Reference: Scott C et al. (2016) MICCAI, Athens, Greece.
Figure2: Schematic of conventional dynamic PET acquisition time for pharmacokinetic modelling to estimate amyloid burden and the reduced time required for the proposed method.
3) Improved parameter-estimation with MRI-constrained PET kinetic modelling
We have investigated the potential of MRI-constrained PET kinetic modelling using simulated [18F]2-FDG data. The volume of distribution, Ve, for the extra-vascular extra-cellular space (EES) can be estimated by dynamic contrast enhanced (DCE) MRI, and then used to reduce the number of parameters to estimate in the PET model. We used a 3 tissue-compartment model with 5 rate constants (3TC5k), in order to distinguish between EES and the intra-cellular space (ICS). The results from the simulations showed reductions in bias and variance with Ve constraint. The accuracy of the parameters estimated with our new modelling approach depends on the accuracy of the assumed Ve value. In conclusion, we have shown that, by utilising information that could be obtained from DCE-MRI in the kinetic analysis of [18F]2-FDG-PET data, it is in principle possible to obtain better parameter estimates with a more complex model, which may provide additional information as compared to the standard model.

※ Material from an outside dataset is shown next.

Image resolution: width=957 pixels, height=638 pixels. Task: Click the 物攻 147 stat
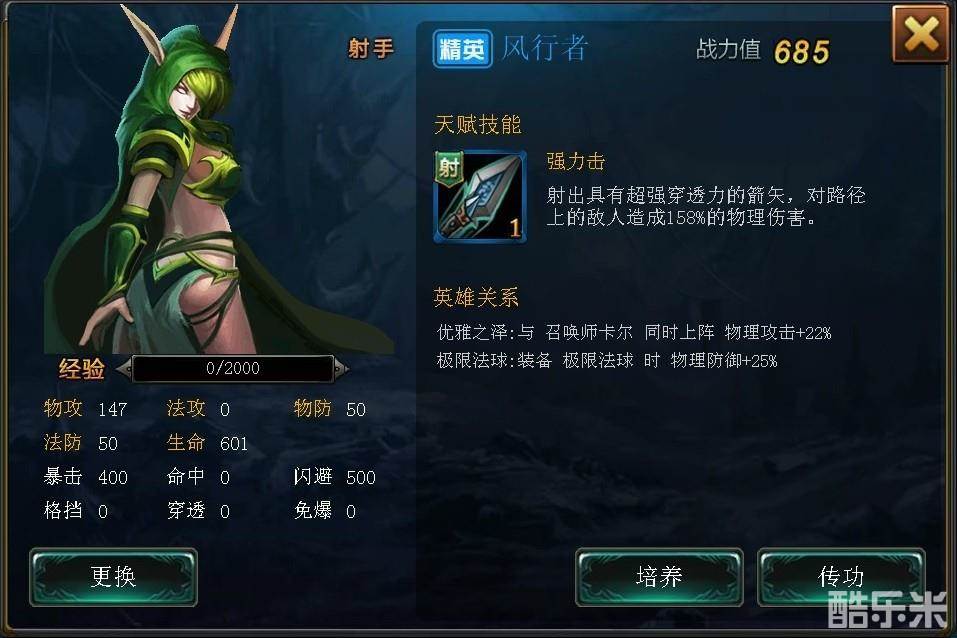click(x=85, y=408)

Figure 3: 3TC5k model (left), and results obtained with different models (right), showing reduced bias and variance using this model with fixed Ve.
Reference: Erlandsson K, et al., (2016) IEEE Trans. Nucl. Sci.. in press, DOI: 10.1109/TNS.2015.2507444
4) Quantification of [18F]-FMISO binding in colorectal tumours
In solid tumours, hypoxic regions can develop due to poor blood supply. Hypoxia is associated with poor treatment outcome. The PET tracer [18F]-FMISO can be used to map hypoxic tumour regions. Under hypoxic conditions, FMISO binds irreversibly to macromolecules and becomes trapped inside the cells. Due to the poor blood supply, tracer molecules typically need to diffuse across large distances before reaching the hypoxic region. This results in a low initial uptake, followed by slow accumulation of tracer. Well perfused regions, on the other hand, will show high initial uptake, followed by wash-out. As a result, the two time-activity curves may cross at some time-point. For this reason, a dynamic imaging protocol may be advantageous compared to a single late static scan, which has been used in the past. We have analysed dynamic FMISO data from patients with colorectal tumours, and compared various different data acquisition protocols and kinetic modelling approaches [1,2]. Some results are shown below.
Figure 4: Parametric [18F]-FMISO images (left) and time-activity curves for hypoxic and normal VOIs (right).
 Erlandsson K et al., (2016), Quantification of [18F]-FMISO binding in colorectal tumours using dynamic PET data: VOI- and voxel-based approaches, SNM annual meeting, San Diego, Ca.
 Erlandsson K et al., (2016), A simplified acquisition protocol for dynamic [18F]-FMISO PET studies of colorectal tumours, SNM annual meeting, San Diego, Ca.